Le Moine : Critique

Simon Riaux | 11 juillet 2011
Simon Riaux | 11 juillet 2011

Le Moine est un bref roman écrit par Matthew Gregory Lewis à l'orée du 19ème siècle, dont le parfum sulfureux choqua profondément la bonne société britannique, prise au dépourvu par ce qui allait devenir l'un des textes fondateurs du romantisme anglais. Ce texte, empreint d'influences gothiques et de la littérature de Goethe, demeure aujourd'hui un classique, où se mêlent avec délice symbolisme et noirceur. Si la chute des supposés hérauts du Bien est un thème récurrent du septième art, le cinéma contemporain est plus qu'avare en oeuvres de ce type, fantastiques et romantiques.

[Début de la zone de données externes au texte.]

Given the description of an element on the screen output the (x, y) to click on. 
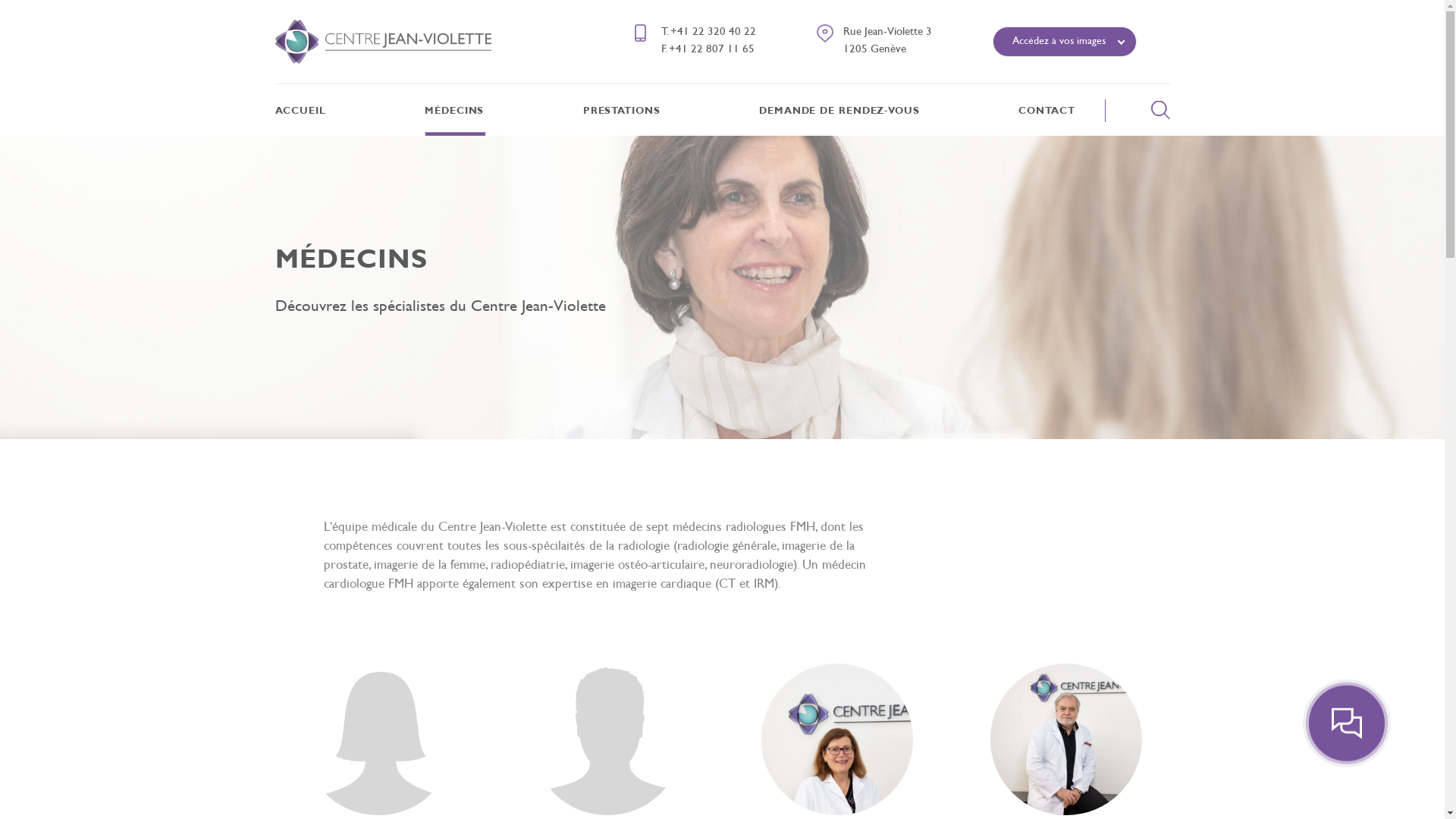
CONTACT Element type: text (1046, 111)
Centre Jean-Violette Element type: hover (382, 41)
T. +41 22 320 40 22 Element type: text (708, 32)
DEMANDE DE RENDEZ-VOUS Element type: text (839, 111)
Rue Jean-Violette 3 Element type: text (887, 32)
ACCUEIL Element type: text (299, 111)
PRESTATIONS Element type: text (621, 111)
Given the description of an element on the screen output the (x, y) to click on. 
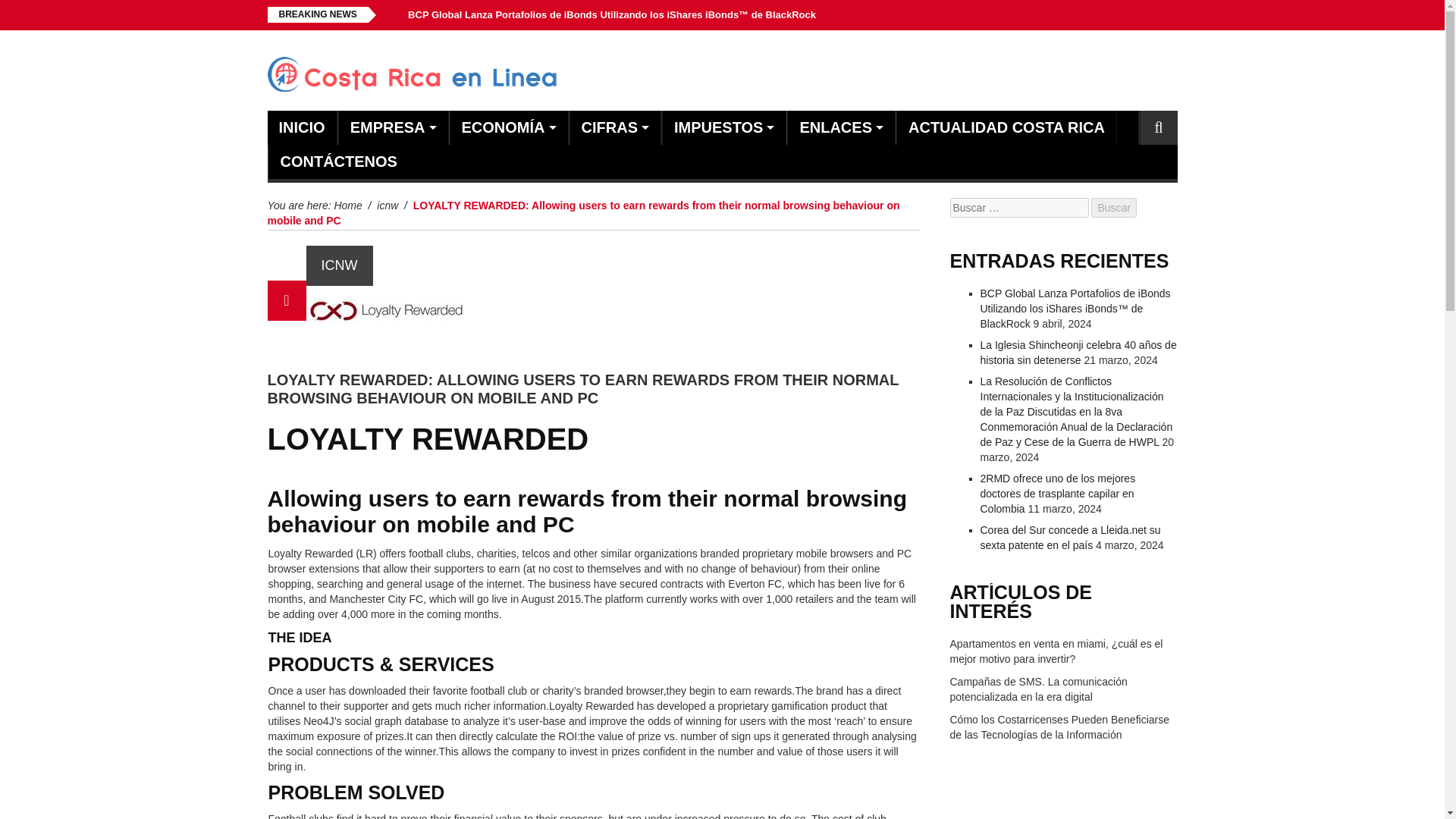
Buscar (1113, 207)
EMPRESA (387, 127)
INICIO (301, 127)
IMPUESTOS (718, 127)
CIFRAS (608, 127)
ACTUALIDAD COSTA RICA (1006, 127)
Buscar (1113, 207)
ENLACES (835, 127)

C'est justement cette approche qui fait la force (et la faiblesse) du nouveau film de Dominik Moll.

Dès que Vincent Cassel apparaît, confessant un Sergi Lopez retors à souhait, il semble évident que cette adaptation, aussi délicate soit-elle, est tombée entre de bonnes mains. Le comédien est loin des rôles physiques et furieux qui ont fait son succès, et compose un moine orphelin à l'intériorité bouillonnante. Moll est parvenu à obtenir de son acteur un jeu qu'on ne lui connaissait pas, ou peu, au bord du précipice. La seconde réussite du metteur en scène, est de s'être approprié l'esthétique gothico-romantique que beaucoup d'autres auraient préféré esquiver. Apparitions transparentes, gargouilles menaçantes, songes éthérés, sortilèges mystérieux, Moll use de ces figures avec un premier degré qui confère à son oeuvre une belle cohérence, voire un certain charme. Les promenades nocturnes du frère Ambrosio à travers le cimetière du monastère nous renvoient à des émotions auxquelles littérature et cinéma ne nous avaient plus habitué depuis trop longtemps.

 

 

Mais ce dispositif semble avoir également empêché le réalisateur de construire un propos moderne, qui aille plus loin que la simple illustration. Piégé par une esthétique trop marquée, Dominik Moll finit par faire encore une fois le même film, s'attardant exactement sur les mêmes thèmes qu'il a déjà disséqués par le passé. Dès lors, le spectateur, séduit par l'ambiance funeste de l'ensemble, se demande quand toutes ces jolies images se mettront au service d'une histoire palpitante. Hélas, cela n'arrivera jamais, les dernières vingt minutes du film manquent cruellement de tension et de chair. L'auteur ne parvient pas à transcender le style qu'il convoque, et l'on est terriblement frustré par l'austérité et l'aridité qui empèsent le dernier acte.

 

Résumé

Porté par un comédien remarquable, ainsi qu'une ambiance unique, parfois sublimée par une mise en scène audacieuse et référentielle, Dominik Moll réalise une intéressante illustration du Moine. Malheureusement, il oublie au passage que les meilleurs livres se passent très bien d'images.